In sum, the overall assessment of a factual theory involves decisions about its scientific status (Does the theory constitute genuine scientific knowledge?) as well as its truth value (Does it offer predictions that coincide with some specific data?). The first question leads to specify some "demarcation criteria" that distinguishes science from non-science. The acceptance or rejection of those criteria is logically prior to decisions made at a scientific level of analysis, i.e., decisions guided by the second question, such as those concerning the degree of complexity of the mathematics utilized for deducing quantitative predictions, the adequacy of experimental designs or the rigor of statistical tests. Controversies on the criteria for recognizing good science, or good theories, have kept busy a number of scientists and philosophers of science for a long time (Popper, 1985; Sokal and Bricmont, 1999; Chalmers, 2000). They debate, for example, whether theories should deal only with natural entities, generate predictions that make them falsifiable (i.e., vulnerable to possible counterexamples), contribute explanations consistent with the bulk of established knowledge or include specific causal mechanisms in their arguments. The reflections proposed in Marone et al. (2002) belong in this philosophical level of analysis.

Nespolo (2003) offered his review to biology students and young biologists, a pedagogical goal that inspired both our original essay and the present one: the aim is to provide those students and young biologists with further elements, philosophical as well as scientific, for assessing some of the reasons and consequences at stake in the current debate on the status of ETNS. And we also aim at showing the usefulness of becoming acquainted with at least some issues on the philosophy of biological science. But now, the original arguments should be reviewed.

Previous Assertions

Marone et al. (2002) stated that ETNS is often, though many times tacitly, asserted as a premise of ecological research.
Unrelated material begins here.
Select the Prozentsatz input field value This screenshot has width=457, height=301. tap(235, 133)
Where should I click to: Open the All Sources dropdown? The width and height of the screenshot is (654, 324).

In those cases, ETNS is articulated with other hypotheses and data in order to deduce predictions, which constitute one of the basic tools for testing ecological hypotheses, the other one being empirical evidence. By being one of the components of its theoretical framework, ETNS affects ecological research transferring to it some of its reaches and limits. A consequence of this is the contrast between the rather satisfactory explanative power of evolutionary ecology and its relatively low predictive power.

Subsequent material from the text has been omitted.